> _What is being asked_:
Return every line of the listing below without any changes.

--- begin Data ---

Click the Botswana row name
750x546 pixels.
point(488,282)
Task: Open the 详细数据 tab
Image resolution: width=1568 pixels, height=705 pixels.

--- end Data ---

> _Exercise result_:
Click the Botswana row name
750x546 pixels.
point(488,282)
Task: Open the 详细数据 tab
Image resolution: width=1568 pixels, height=705 pixels.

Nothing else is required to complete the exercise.